La aficion fue respetuosa con, el héroe de otro tiempo. Después de la pelea le dejó bajar de la cuádriga sin que se profiriesen gritos hirientes. Descendió del carro sin graves -por sonoras- protestas. Los aplausos no se trocaron en silbidos. La ley del péndulo, que tanto éxito tiene en los tendidos, no tuvo lugar. Sólo aquellos desconsolados que acudieron a la plaza, con la ilusión de ver seis fieras, seis monstruos llenos de vida, arremetieron contra el ganadero de Galapagar.

«¡Te luciste, Victorino!». En el ánimo de todos los aficionados entendidos o no, ese pensamiento estuvo grabado desde el primer toro. Un primero al que nadie chilló, gritó, ni silbó. Era el telonero, había que dar un margen de confianza. En el segundo se acusó al matador de estropear un toro al que se podía sacar partido. "¿Ese muchacho lo hace mal o es que yo no veo con nitidez?", comentaba con voz de barítono un esectador del ocho alto.

En el cuarto, la bronca; el toro, al corral; y la afición, a sus afanes cuando se sienta incómoda y -de alguna manera- engañada. La tarde discurría en los tendidos con la cadencia que imponía la temperatura. No servían los abanicos, gorros, viseras o periódicos -en ocasiones resultan útiles- para quitarse de encima un bochorno ambiental digno de mediados de julio. Los menos atados a las costumbres sociales quitarse las camisas y dejar el torso al descubierto. En algunas localidades resultaba irónico ver un «veraneante» taurino al lado de una doncella ataviada con sus mejores (¿) galas.

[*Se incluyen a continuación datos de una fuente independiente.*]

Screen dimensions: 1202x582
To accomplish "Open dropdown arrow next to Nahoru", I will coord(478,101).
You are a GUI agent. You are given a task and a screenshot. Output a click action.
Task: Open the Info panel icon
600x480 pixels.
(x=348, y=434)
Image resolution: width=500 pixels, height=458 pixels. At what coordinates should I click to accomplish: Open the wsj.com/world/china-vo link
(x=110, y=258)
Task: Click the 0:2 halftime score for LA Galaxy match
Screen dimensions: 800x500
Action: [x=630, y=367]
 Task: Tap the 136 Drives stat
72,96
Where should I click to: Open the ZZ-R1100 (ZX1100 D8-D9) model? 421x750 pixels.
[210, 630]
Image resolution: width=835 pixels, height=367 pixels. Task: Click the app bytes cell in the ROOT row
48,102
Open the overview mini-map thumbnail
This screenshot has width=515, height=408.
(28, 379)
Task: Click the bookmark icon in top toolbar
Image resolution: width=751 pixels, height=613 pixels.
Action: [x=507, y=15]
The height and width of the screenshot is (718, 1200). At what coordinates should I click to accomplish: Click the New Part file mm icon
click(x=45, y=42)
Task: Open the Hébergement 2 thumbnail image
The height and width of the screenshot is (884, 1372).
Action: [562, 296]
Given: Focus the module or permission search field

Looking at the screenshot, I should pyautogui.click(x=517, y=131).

La bronca tenía que llegar. Si al bochorno que imponía la temperatura se unía el que despedían unos toros y unas faenas que, a todas luces, desilusionaban, era lógico que el tendido comenzase a echar también fuego. Fuego verdadero, por supuesto. La plaza a las ocho y media de la tarde, era un horno. Hasta el punto de que nunca hubo "cervecero de caballeros tan bien servido". Porque la afición tenía tanta sed, tantas ganas de ingerir uno de esos botes de cerveza -que más saben a bote que a cerveza- que de vez en cuando aterrizan en la arena de la plaza, que metían mano en la caja del empleado y se servían de ellos.